Content starts
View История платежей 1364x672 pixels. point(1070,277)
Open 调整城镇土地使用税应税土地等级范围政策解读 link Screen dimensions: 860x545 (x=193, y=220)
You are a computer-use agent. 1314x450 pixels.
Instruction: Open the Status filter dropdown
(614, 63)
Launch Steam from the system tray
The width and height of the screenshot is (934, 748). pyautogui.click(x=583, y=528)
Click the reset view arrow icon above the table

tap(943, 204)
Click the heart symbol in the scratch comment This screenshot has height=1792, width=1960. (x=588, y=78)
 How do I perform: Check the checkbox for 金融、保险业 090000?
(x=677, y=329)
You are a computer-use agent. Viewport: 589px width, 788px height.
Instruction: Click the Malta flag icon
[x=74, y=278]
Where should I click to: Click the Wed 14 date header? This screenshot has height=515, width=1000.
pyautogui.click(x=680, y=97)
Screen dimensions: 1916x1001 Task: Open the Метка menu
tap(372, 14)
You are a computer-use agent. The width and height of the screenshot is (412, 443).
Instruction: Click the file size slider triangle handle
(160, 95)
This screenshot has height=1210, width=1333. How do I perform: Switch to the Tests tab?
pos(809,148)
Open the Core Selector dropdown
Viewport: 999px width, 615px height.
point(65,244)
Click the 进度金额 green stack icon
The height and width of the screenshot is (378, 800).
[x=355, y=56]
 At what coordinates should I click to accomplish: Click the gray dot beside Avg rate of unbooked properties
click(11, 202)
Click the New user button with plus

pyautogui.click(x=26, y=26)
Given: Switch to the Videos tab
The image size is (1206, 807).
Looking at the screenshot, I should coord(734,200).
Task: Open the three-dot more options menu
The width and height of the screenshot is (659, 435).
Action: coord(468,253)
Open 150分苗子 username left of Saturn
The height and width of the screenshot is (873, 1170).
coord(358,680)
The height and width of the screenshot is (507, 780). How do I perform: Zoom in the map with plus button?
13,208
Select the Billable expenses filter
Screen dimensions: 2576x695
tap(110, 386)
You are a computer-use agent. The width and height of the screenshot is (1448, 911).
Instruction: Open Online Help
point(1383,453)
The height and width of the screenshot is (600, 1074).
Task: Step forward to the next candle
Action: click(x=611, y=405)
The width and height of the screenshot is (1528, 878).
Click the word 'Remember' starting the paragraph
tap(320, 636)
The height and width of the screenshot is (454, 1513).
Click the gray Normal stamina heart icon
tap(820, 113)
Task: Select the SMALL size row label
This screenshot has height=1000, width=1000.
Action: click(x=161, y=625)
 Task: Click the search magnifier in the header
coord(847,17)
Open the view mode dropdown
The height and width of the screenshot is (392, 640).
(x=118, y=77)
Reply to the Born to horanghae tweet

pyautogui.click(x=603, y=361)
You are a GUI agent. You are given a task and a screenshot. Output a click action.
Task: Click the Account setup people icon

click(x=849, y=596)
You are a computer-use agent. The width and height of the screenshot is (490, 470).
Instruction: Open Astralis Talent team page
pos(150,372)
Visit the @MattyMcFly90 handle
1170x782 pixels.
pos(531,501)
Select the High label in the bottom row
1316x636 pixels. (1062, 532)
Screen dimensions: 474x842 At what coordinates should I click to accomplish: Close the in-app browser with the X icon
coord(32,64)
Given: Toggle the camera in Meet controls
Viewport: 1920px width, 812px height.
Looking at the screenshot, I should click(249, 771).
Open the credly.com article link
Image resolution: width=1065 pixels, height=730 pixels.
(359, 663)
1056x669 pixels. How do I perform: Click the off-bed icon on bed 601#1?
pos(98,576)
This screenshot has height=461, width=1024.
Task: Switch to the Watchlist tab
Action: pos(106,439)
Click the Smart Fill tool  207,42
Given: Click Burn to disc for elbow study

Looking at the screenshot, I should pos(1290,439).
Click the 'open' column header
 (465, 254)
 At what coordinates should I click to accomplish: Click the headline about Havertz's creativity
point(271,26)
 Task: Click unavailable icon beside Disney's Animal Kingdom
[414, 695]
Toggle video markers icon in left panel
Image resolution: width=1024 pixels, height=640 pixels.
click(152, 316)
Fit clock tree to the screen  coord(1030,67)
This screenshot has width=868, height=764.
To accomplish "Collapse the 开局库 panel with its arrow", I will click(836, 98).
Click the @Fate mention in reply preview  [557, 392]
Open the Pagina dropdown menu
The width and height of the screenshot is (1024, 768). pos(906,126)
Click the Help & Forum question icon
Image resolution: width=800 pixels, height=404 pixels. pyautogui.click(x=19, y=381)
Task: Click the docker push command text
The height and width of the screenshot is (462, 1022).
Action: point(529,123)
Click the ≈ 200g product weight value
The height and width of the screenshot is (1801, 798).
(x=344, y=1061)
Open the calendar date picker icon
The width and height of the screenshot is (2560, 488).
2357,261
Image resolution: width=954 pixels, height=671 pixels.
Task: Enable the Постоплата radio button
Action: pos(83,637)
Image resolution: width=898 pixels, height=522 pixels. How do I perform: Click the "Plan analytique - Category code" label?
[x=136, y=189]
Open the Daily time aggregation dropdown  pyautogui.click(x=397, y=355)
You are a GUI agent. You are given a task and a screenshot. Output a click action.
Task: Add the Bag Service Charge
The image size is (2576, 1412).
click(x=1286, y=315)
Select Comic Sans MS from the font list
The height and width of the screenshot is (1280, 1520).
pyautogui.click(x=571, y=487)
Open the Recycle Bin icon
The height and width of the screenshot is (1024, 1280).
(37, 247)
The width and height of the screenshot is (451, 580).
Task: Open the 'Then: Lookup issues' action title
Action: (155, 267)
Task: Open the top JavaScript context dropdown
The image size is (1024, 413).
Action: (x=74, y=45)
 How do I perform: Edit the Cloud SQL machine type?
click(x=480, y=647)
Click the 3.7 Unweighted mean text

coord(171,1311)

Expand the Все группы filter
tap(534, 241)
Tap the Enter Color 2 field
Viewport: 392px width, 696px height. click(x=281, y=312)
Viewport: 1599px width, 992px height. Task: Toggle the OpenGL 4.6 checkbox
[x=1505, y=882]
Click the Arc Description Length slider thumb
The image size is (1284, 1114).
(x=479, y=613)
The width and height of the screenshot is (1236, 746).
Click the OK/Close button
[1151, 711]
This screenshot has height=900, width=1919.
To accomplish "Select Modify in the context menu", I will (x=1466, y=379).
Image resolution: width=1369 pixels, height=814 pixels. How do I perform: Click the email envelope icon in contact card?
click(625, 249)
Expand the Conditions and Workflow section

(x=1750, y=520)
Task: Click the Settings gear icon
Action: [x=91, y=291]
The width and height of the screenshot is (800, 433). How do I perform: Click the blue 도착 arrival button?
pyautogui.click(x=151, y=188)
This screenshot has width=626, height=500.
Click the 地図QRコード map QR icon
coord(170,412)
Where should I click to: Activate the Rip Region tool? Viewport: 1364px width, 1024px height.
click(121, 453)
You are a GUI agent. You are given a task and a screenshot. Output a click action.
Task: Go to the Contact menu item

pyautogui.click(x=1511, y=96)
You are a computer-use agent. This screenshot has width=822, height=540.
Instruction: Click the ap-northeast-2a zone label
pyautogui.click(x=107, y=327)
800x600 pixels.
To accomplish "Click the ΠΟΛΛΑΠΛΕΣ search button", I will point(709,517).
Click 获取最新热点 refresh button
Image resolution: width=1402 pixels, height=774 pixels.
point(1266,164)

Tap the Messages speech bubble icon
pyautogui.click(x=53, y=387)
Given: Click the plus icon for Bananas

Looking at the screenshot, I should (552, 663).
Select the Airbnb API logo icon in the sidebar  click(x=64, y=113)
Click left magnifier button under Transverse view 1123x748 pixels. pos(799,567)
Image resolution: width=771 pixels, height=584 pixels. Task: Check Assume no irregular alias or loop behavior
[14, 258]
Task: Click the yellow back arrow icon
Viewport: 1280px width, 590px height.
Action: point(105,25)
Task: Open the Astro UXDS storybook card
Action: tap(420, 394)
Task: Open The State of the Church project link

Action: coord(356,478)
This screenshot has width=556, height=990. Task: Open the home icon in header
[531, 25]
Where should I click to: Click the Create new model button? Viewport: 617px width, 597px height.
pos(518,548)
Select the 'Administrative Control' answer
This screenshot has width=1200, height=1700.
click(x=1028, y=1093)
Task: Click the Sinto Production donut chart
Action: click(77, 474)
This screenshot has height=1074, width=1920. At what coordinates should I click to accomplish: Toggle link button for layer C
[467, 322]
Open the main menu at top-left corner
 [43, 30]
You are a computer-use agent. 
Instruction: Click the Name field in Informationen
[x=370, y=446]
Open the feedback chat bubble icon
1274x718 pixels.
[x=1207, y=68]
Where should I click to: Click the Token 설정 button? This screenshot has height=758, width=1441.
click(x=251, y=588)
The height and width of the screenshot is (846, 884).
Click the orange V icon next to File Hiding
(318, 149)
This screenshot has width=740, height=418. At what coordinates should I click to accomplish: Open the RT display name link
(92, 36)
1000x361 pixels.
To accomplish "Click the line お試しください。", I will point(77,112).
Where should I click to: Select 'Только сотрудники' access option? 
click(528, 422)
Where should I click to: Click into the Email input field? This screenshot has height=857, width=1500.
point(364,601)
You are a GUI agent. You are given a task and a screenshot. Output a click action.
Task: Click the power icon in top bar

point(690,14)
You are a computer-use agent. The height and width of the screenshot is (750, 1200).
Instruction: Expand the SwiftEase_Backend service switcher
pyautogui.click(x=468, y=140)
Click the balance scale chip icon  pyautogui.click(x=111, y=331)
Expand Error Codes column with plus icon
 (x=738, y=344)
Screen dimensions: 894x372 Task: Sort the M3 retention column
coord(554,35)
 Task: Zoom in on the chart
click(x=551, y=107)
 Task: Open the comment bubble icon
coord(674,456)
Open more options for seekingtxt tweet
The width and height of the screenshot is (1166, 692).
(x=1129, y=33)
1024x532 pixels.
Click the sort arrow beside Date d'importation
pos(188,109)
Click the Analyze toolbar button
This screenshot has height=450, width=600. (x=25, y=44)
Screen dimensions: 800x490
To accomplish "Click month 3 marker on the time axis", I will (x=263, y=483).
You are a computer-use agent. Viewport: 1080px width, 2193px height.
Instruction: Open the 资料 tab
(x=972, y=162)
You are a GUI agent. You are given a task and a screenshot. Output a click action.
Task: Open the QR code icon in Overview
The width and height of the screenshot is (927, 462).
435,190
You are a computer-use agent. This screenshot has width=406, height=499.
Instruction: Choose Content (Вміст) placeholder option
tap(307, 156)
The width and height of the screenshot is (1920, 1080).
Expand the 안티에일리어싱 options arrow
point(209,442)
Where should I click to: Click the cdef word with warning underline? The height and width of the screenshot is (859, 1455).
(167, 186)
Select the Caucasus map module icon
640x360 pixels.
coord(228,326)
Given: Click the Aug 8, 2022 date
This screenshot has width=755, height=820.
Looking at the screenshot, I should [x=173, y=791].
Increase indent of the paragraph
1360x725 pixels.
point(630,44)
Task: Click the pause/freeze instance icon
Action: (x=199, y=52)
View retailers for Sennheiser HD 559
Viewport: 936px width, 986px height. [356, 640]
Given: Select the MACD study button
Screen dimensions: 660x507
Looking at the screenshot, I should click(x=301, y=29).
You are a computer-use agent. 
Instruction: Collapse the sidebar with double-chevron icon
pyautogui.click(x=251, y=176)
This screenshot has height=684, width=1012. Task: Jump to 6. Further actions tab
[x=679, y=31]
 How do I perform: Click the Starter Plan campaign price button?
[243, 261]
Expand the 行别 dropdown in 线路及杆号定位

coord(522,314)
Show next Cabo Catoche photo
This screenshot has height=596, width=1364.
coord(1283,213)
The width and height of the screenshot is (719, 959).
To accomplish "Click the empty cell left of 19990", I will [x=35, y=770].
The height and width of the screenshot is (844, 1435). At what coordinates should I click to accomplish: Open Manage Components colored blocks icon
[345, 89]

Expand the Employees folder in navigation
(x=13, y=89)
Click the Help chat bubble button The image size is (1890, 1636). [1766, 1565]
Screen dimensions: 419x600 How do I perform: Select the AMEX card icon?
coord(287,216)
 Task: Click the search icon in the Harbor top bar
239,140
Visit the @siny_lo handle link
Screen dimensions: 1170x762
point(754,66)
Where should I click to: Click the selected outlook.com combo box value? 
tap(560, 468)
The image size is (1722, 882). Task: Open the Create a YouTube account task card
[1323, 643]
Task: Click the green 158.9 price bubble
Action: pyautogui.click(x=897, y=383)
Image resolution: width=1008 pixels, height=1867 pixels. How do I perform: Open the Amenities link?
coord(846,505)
Content ends
Copy out only the lines of the records above from the one with "Instruction: Click the file" through the one with "The width and height of the screenshot is (1528, 878).", exactly as they stand, both included.

Result below
Instruction: Click the file size slider triangle handle
(160, 95)
This screenshot has height=1210, width=1333. How do I perform: Switch to the Tests tab?
pos(809,148)
Open the Core Selector dropdown
Viewport: 999px width, 615px height.
point(65,244)
Click the 进度金额 green stack icon
The height and width of the screenshot is (378, 800).
[x=355, y=56]
 At what coordinates should I click to accomplish: Click the gray dot beside Avg rate of unbooked properties
click(11, 202)
Click the New user button with plus

pyautogui.click(x=26, y=26)
Given: Switch to the Videos tab
The image size is (1206, 807).
Looking at the screenshot, I should coord(734,200).
Task: Open the three-dot more options menu
The width and height of the screenshot is (659, 435).
Action: coord(468,253)
Open 150分苗子 username left of Saturn
The height and width of the screenshot is (873, 1170).
coord(358,680)
The height and width of the screenshot is (507, 780). How do I perform: Zoom in the map with plus button?
13,208
Select the Billable expenses filter
Screen dimensions: 2576x695
tap(110, 386)
You are a computer-use agent. The width and height of the screenshot is (1448, 911).
Instruction: Open Online Help
point(1383,453)
The height and width of the screenshot is (600, 1074).
Task: Step forward to the next candle
Action: click(x=611, y=405)
The width and height of the screenshot is (1528, 878).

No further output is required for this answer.